Basically, you can divide consumer electronics companies into two groups: Apple, and everyone else. Apple really is that different. Its influence on global design is many orders of magnitude higher than its nearest competitors. It engenders customer loyalty significantly greater than that earned by any other company in the consumer electronics space. The Apple brand and awareness of its products in the general culture far exceed what you might expect, given the company's actual sales.
Microsoft CEO Steve Ballmer is famous for a crazy video in which he yells, "I...love...this...company." With Apple, it's the customers who shout that.
It's no accident, and it's not a passing phenomenon. Apple knows something that other companies don't. Here are the eight secrets that make Apple the best company in the industry.

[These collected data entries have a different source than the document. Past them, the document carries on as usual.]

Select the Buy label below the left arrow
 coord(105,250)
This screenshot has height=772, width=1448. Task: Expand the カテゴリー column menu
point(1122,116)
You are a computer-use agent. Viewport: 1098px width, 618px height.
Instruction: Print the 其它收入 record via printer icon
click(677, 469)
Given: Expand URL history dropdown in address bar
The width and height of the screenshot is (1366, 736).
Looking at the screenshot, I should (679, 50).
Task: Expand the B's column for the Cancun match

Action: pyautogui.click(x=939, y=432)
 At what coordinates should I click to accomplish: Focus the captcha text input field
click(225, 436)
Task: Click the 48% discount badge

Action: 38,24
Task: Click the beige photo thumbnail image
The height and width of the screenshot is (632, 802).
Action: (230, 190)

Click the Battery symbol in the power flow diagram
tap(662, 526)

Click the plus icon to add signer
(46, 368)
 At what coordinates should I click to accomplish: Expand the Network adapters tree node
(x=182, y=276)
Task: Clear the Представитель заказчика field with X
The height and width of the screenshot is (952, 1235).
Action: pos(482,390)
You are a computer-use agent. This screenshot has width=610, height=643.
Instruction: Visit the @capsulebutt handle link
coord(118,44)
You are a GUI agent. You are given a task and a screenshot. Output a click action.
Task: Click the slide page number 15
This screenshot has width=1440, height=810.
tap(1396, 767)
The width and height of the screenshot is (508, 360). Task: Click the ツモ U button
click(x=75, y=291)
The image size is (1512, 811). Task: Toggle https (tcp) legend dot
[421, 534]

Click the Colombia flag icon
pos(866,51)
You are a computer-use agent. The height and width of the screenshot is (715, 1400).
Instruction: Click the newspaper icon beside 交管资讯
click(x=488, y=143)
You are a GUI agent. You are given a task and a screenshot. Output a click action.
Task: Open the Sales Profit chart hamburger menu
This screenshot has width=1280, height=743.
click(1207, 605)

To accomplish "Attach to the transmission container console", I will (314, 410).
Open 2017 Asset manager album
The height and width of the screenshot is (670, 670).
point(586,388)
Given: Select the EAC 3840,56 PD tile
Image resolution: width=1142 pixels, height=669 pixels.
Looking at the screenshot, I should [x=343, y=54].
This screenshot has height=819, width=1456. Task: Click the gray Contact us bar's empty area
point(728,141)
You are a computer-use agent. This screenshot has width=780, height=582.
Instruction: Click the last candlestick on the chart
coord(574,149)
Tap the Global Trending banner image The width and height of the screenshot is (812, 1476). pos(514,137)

Secret 1: Engineering supports design -- no exceptions
Most companies bring designers in late in the product development process to create an experience "wrapper" around all the features and technologies the engineers and marketing people created.
At Apple, designers rule. Apple's brilliant designers figure out in detail how the product will look, feel and work, and then the engineers are tasked to make it happen.
Years ago, Jeff Hawkins changed the world by creating the Palm Pilot. He designed it by walking around with a Palm Pilot-size block of wood, pretending to use the device. He took notes about what he wanted to do with the device and how he wanted to use it. He refused to be influenced by existing organizers.
By the time he gave the engineers their marching orders, the Palm Pilot was conceptually complete. He got massive push-back on it from his engineering team -- "If we add six more buttons, we can make it faster..." -- but the original conception prevailed, and an awesome product was born.
Palm seems to have lost this visionary approach to product design and is paying the price in the marketplace. Apple still has it.
Secret 2: Fewer is better
Far too many companies give too much power to market analysts as a substitute for product vision. One result is product oversegmentation that reflects the finely tailored targeting of a product to a specific market segment.
Sony, for example, just unveiled four new Blu-ray HDD recorders -- four! -- each with minor, largely irrelevant differences. The company obviously thinks consumers will dedicate an hour of their time just to consider Sony's various Blu-ray options. In reality, eyes will glaze, and people will wander away, confused. Imagine if Sony poured all its energy into just one Blue-ray HDD recorder. You'd probably want it.
That's what Apple does. It tries to develop the fewest possible number of products, each with the broadest possible appeal. Yes, there are multiple iPods, but feature overlap is close to zero, and it's super easy to learn which product does what.